Source data:
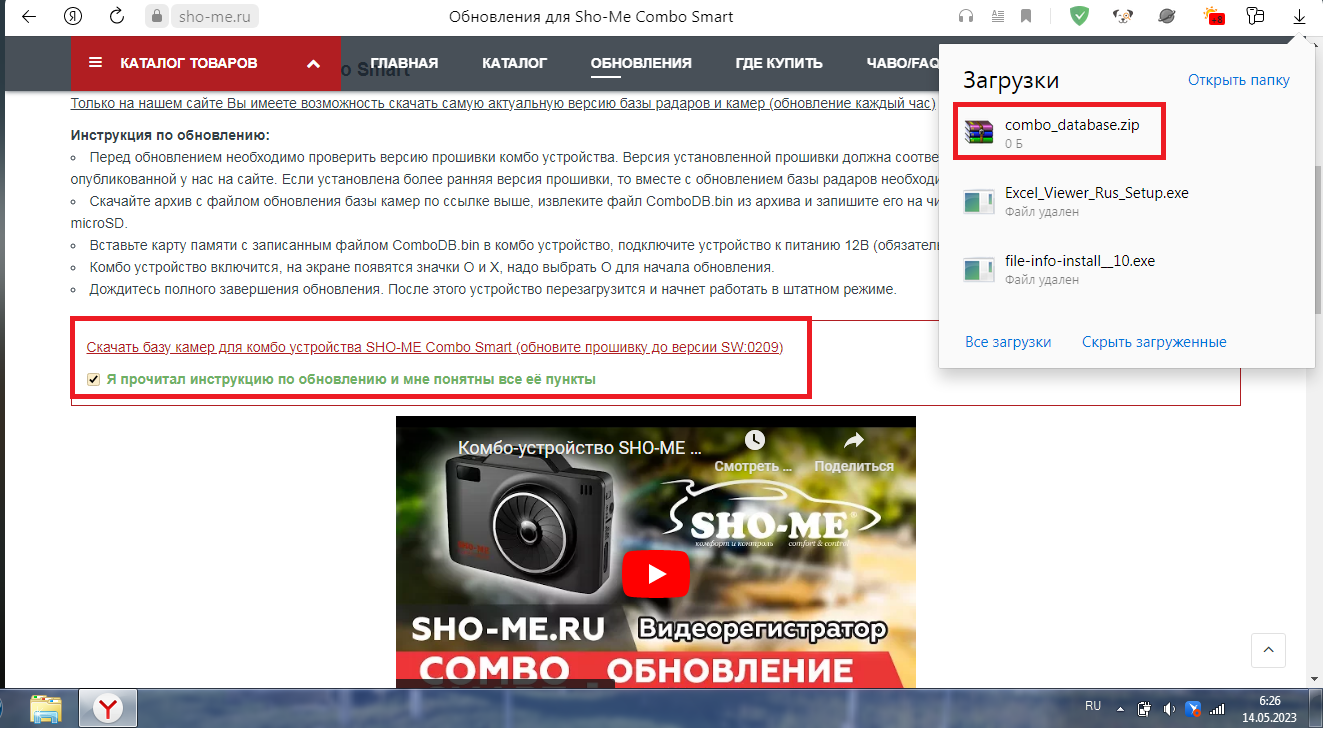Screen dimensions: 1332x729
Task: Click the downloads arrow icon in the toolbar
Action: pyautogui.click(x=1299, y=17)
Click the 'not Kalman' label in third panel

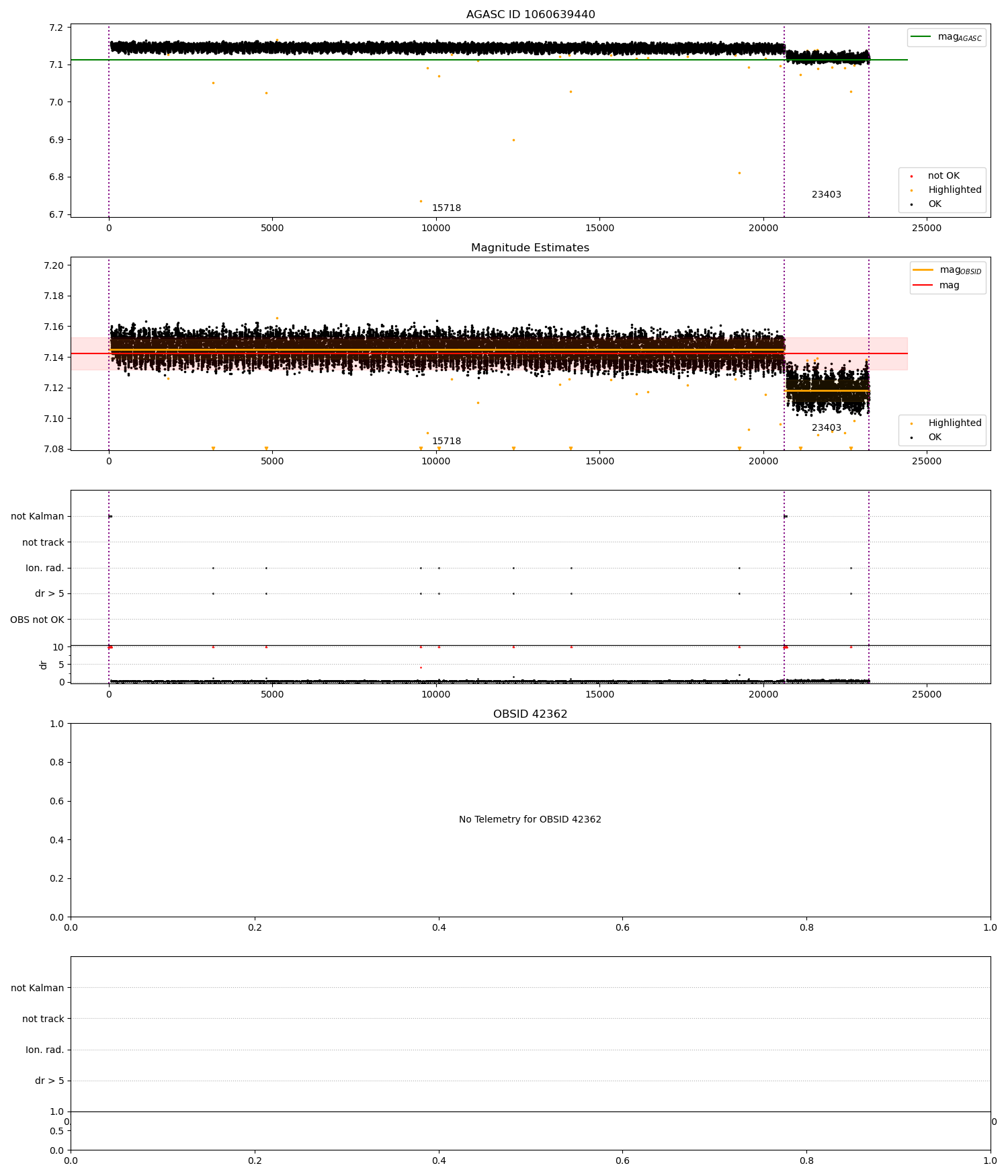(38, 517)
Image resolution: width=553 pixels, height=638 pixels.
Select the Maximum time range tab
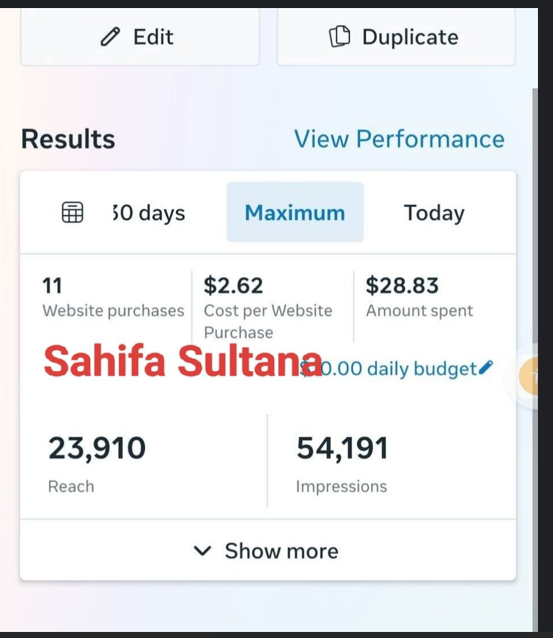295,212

What needs to be done: Put the lines into a Markdown table with the columns Number and Line, skipping blank lines. Start with the line containing "Image resolution: width=553" and continue through the end of the rows, and leave the pictures out.

Reply:
| Number | Line |
|---|---|
| 1 | Image resolution: width=553 pixels, height=638 pixels. |
| 2 | Select the Maximum time range tab |
| 3 | 295,212 |